Un café maison - Keigo Higashino
Cette collection Babel noir est en train de me devenir aussi indispensable que celle des Grands Détectives 10-18... Elle regorge de petites pépites offertes par des auteurs du monde entier et qui sont autant de promesses de découvertes et de dépaysement. Car si la notion de crime est universelle, les façons de les commettre tout comme celles de les élucider varient incontestablement d'un pays à l'autre. Un café maison est l'occasion de découvrir une variante japonaise tout en finesse, grâce à l'un des maîtres du polar dans ce pays.

CONSIGNE: Recopiez mot pour mot l'extrait ci-dessus consacré au roman Un café maison, en entier.

MATÉRIEL FOURNI:
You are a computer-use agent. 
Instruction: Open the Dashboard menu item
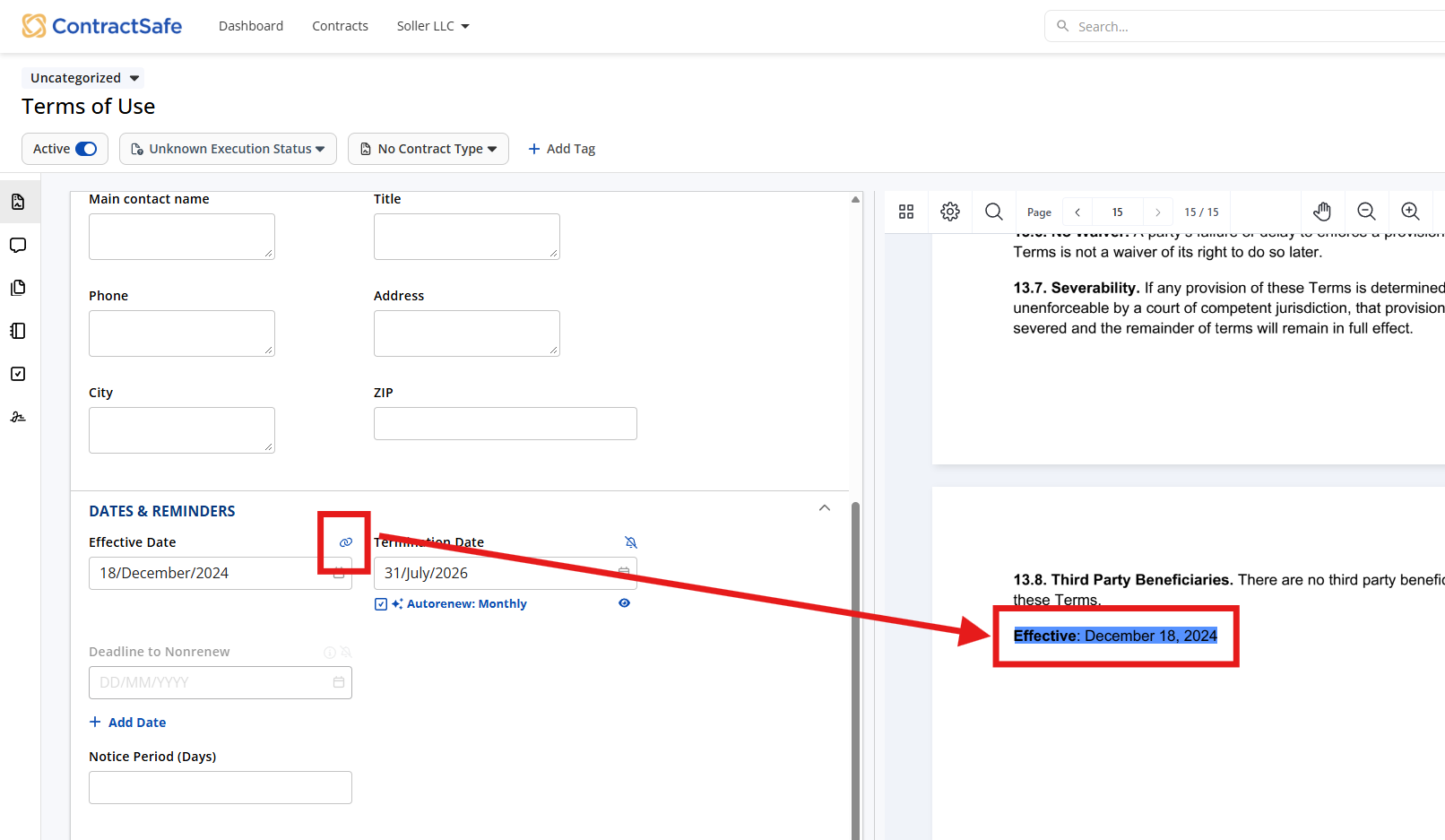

RÉPONSE:
Un café maison - Keigo Higashino
Cette collection Babel noir est en train de me devenir aussi indispensable que celle des Grands Détectives 10-18... Elle regorge de petites pépites offertes par des auteurs du monde entier et qui sont autant de promesses de découvertes et de dépaysement. Car si la notion de crime est universelle, les façons de les commettre tout comme celles de les élucider varient incontestablement d'un pays à l'autre. Un café maison est l'occasion de découvrir une variante japonaise tout en finesse, grâce à l'un des maîtres du polar dans ce pays.